STATEMENT BY ACHIM STEINER IN RESPONSE TO TROPICAL STORM HANNA, HURRICANE GUSTAV AND THE DEVASTATING INDIAN FLOODS


Environmental Panorama
International
September of 2008


4 September 2008-Thousands are fleeing their homes in Haiti to avoid Tropical Storm Hanna, New Orleans was evacuated in advance of Hurricane Gustav and the displacement of two million people in northeast Indian due to the worst flood in 50 years underline the increasing vulnerability of humankind to natural disasters-vulnerability that scientists predict will rise if climate change is left unchecked.

According to Munich Re, one of the world's leading insurance companies and a member of the UNEP Finance Initiative, 2008 is already shaping up to be a significant, disaster-prone year.

By June, an estimated 400 natural disasters had occurred costing $82 billion. And while the earthquake in Sichuan Province, China cannot be laid at the climate change door many of the others are in line with the scientific predictions of the Intergovernmental Panel on Climate Change (IPCC).

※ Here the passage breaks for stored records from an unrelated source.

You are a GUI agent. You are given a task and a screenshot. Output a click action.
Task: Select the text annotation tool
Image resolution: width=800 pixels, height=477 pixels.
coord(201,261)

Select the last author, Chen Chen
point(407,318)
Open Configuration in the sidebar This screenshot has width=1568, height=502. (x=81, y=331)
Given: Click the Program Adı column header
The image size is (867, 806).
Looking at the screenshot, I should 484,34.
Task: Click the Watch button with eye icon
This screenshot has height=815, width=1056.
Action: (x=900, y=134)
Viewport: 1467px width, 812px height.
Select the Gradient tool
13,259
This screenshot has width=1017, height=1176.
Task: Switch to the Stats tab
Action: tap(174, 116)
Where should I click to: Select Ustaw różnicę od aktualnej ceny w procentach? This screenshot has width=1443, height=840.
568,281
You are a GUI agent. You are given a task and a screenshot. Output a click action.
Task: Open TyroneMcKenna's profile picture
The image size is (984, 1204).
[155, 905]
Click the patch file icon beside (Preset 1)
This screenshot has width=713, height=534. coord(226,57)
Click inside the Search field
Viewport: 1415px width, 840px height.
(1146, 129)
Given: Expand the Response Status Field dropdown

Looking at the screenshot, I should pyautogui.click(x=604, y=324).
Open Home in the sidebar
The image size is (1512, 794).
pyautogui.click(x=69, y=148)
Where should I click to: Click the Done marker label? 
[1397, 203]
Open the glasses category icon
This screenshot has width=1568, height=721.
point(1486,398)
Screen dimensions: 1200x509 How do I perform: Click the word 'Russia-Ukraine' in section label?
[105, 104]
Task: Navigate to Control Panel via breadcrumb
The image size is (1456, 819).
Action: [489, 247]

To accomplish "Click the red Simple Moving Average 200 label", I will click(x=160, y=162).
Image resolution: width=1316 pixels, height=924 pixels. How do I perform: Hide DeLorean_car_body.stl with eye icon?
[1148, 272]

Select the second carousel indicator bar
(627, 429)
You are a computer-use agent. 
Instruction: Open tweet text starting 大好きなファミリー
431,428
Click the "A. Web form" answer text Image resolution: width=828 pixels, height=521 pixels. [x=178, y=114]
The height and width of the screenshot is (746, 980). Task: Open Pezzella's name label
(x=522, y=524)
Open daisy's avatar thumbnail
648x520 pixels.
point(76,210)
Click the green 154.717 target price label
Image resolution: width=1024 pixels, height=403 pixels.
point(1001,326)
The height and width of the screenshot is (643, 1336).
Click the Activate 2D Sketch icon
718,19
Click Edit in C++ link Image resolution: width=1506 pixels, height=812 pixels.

"The year is following the long-term trend towards more weather catastrophes, which is influenced by climate change," said the German-based re-insurer last month.

Significant weather-related disasters in 2008 include Cyclone Nargis and related storm surges that impacted Myanmar in May leaving 138,000 people dead or missing; winter storm Emma which hit Europe in March costing an estimated $1.5 billion and the floods along the Mississippi in the United States in June that have cost around $10 billion.

As our hearts go out to the victims and the families affected by current exodus and impacts-the death toll in India stands at 75 but is likely to rise- our heads must focus on the urgency to act on rising greenhouse gas emissions.

There is now less than 500 days before governments meet in Copenhagen in 2009 to agree on a new climate deal to kick in post 2012.

Nothing less than firm, legally binding commitments to significantly reduce pollution linked with the burning of fossil fuels will suffice alongside increased funding to climate-proof vulnerable economies and communities.

Indeed the way we manage-or fail to manage-our cities and coastal infrastructure up to transport networks; agricultural lands; forests; mangroves and wetlands will be as critical as managing a big decline in carbon dioxide, methane and other key pollutants.

The IPCC, whose 20th anniversary we mark in Geneva this week, has provided the sobering assessments and the clear direction that detours and delay and are not options.

It is not just weather-related catastrophes that are of concern.

Other far-reaching phenomena threaten lives, livelihoods and economies. These range from the melting of glaciers and snow-pack in the Alps and the Andes to the Himalayas and the Sierra Nevada mountains up to sea level rise threatening the livelihoods of millions across Africa, Asia indeed the entire world.

Some small island states have already drafted permanent evacuation plans which means entire cultures are at risk of extinction unless we unite to stop climate change.

The current calamities facing the planet, from the serious threat of famine in Ethiopia to the misery and loss of life in India and the disruptions to the people of New Orleans, underline the kind of economic and human suffering the globe is facing within the coming years.

But the IPCC assessments have shone an even brighter light on the costs of action-indeed it clear that it will not cost the Earth to save it, perhaps as little as a few tenths of a percent of global GDP a year over the next 30 years.

In doing so the globe can also address other running sores from the loss of forests and biodiversity to delivering clean energy to the rural poor and conserving water supplies.

So the IPCC remind us that we have challenges but we also have choices. It is time to make those.

In Bali last year at the climate convention meeting, governments agreed to negotiate a package of actions to be finalized by, or at, the Copenhagen climate convention meeting.

While some progress was made in August at a meeting in Accra, Ghana, the level of consensus is failing to match the magnitude of the challenges nor the opportunities to Green the global economy.

The start of the 2008 Atlantic hurricane season should serve as a reminder and catalyze that urgent response.

According to the United States National Oceanography and Atmospheric Administration, there is now an 85 percent probability of an above-normal season as a result of atmospheric and oceanic conditions.

The IPCC said in its fourth assessment last year that there has been an increase in hurricane intensity in the North Atlantic since the 1970s, and that increase correlates with increases in sea surface temperature.

The IPCC also said it is likely that we will see increases in hurricane intensity during the 21st century-it is not too late to act, first at the climate convention meeting in Poznan later this year and decisively in Copenhagen a year later: we have some 500 days left.